▶ _Directions for this task_: Which full calendar dates (month, day, and year) appear in the report and recommendation?
* start Quoted passage *
CRIMINAL ACTION 2:05-CR-20183
REPORT AND RECOMMENDATION
Before the Court is a Motion for Equitable Relief pursuant to Rule 60(b) (Doc. 147) filed by Petitioner Christopher J. Comeaux ("Comeaux"). Because Comeaux has not shown there was a defect in his § 2255 proceedings that entitles him to equitable relief, his Motion should be denied.
In 2005, Comeaux was convicted by a jury in the United States District Court for the Western District of Louisiana, Lake Charles Division, on one count of production of child pornography and one count of possession of child pornography. Comeaux was sentenced to 40 years imprisonment (Doc. 51) (Doc. 39). See United States v. Comeaux, 445 Fed. Appx. 743 (5th Cir. 2011).
After an unsuccessful appeal of his sentence (Doc. 74), Comeaux filed a motion to vacate, set aside, or correct sentence pursuant to 28 U.S.C. § 2255 (Doc. 79), contesting his convictions and sentence. The United States filed its response on March 25, 2013 (Doc. 121), and Comeaux did not file a reply. Comeaux's § 2255 motion was stayed on May 8, 2013, while awaiting rulings on appeal (on a motion for writ of mandamus) to the United State Court of Appeals for the Fifth Circuit (Doc. 130) and the United States Supreme Court (Doc. 133). The stay was lifted on February 13, 2014 (Doc. 137).
* end Quoted passage *
* start Given material *
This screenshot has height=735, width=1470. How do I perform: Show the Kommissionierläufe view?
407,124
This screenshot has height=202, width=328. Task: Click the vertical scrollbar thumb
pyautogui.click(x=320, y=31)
* end Given material *
▶ _Answer to this task_: March 25, 2013; May 8, 2013; February 13, 2014